Desert Ashes is a somewhat free-to-play strategy game that has three episodic installments. The first is free, while the other two cost $2 each. This review goes up through Episode 2.
I’m not new to strategy games, but it is important to note they aren’t my particular forte; I think of them as tedious, too challenging, and often overwhelming with the number of units you can choose and that are on screen. Thankfully, Desert Ashes never rubbed me that way.
You take control of Winged Crusade and fight against the Landians, a warring neighbor who begins encroaching on your territory. There is a bit of story here that the game tries to offer up as background information. It’s there; it isn’t the most intriguing, but it doesn’t and won’t deter you from continuing on with the game – I actually did find myself wondering why they were fighting, and it was answered, thankfully.
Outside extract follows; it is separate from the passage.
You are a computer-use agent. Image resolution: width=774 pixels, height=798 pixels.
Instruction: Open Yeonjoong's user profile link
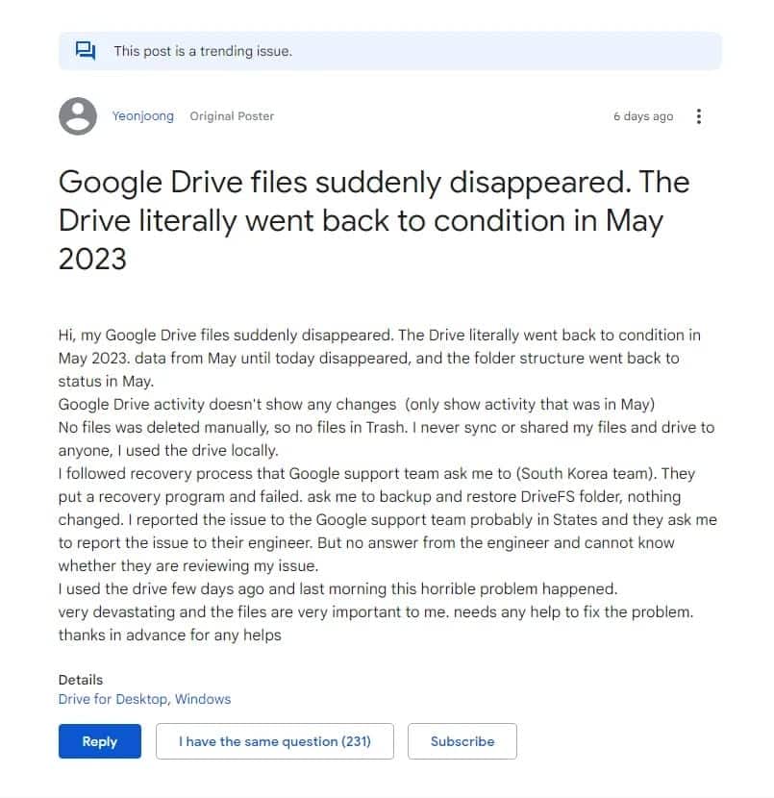[143, 116]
In Desert Ashes, there are three main structures you are vying for against the Landians in order to win the scenario. The first two, Headquarters and towers, give you currency to buy more troops. The last, huts, increase the number of troops you can have on the battlefield at once. You have to be strategic in your decisions; sometimes it’s wiser to take away their towers rather than cut down the Landians troop strength. It’s scenarios like this where I truly appreciate the strategy game.
The game’s first episode is rather easy; it’s a simple tutorial showing you how you play, what different units do, and getting you acquainted with the game’s cadence – you can blow through that in roughly an hour and a half. The second episode is more of putting those teachings to use and is where the fun really does start. However, be warned: this game is not for strategy veterans. It is very simplistic. The scenarios occur in small areas, and the difficulty is fairly easy, except for the very last battle in the second episode. Some of those scenarios had boring layouts and designs, others were interesting and made me think.
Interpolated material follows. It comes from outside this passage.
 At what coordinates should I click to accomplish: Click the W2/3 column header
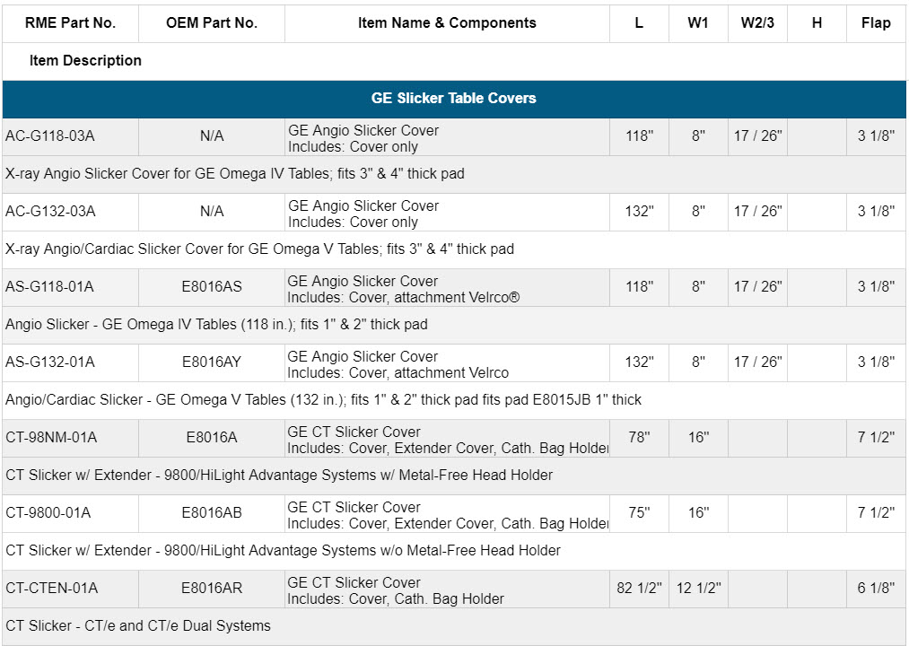click(x=757, y=23)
It does do some really interesting things, though, that make it stand out. Desert Ashes has a night-day system; every time after you and the Landians take a turn, the clock advances an hour. What this does is, once the time reaches about 2 a.m. until 5 a.m., the water freezes, giving you another option for movement. This changed my whole thining when playing. Instead of competing for control of a bridge so I could get into Landian territory and convert a tower and hut to start producing troops, I would create a stalemate on said bridge, just drawing out time until the water froze. Meanwhile, I was mounting faster troops on the water’s edge, who would invade and easily take over their resources. Needless to say, it felt rewarding, even though it tended to draw out many scenarios.
Even with the vast majority of scenarios being easy, I found myself being strategic at the same time and really enjoying what was happening in this skirmish. I had look at the enemies troops, their weaknesses, my own troop’s weaknesses and decide how to proceed with my attacks and further troop selections – each troop has a strength and weakness against certain other troops. For me, I love when game’s evoke this type of thinking, again, even if it’s relatively easy. It fires off some endorphins when you succeed in a strategy you laid out.
Another thing I like was the game’s aesthetic. The colors are very bright and brings real life to the world – seriously, they are brilliant and I loved seeing them. Coupled with that is the brilliant sounds that are played when troops engage in combat with missiles going off. The music is also well done, and I found it put me in the mood to play, drawing me in even more.
Desert Ashes is a well-designed game. It isn’t going to be for hardcore strategy fans, because there simply isn’t that level of difficulty that they would expect. However, I would highly recommend it to anyone looking to get into the series; it’s a very good starting point. The game isn’t long, and you won’t find yourself looking to play the story after you’ve finished, but it it could very well initiate you and draw you into strategy games. There are plenty of options afterward, like giving its multiplayer a shot so you have a higher difficulty, and I think that’s the thing Desert Ashes does best: it’s a good first strategy game.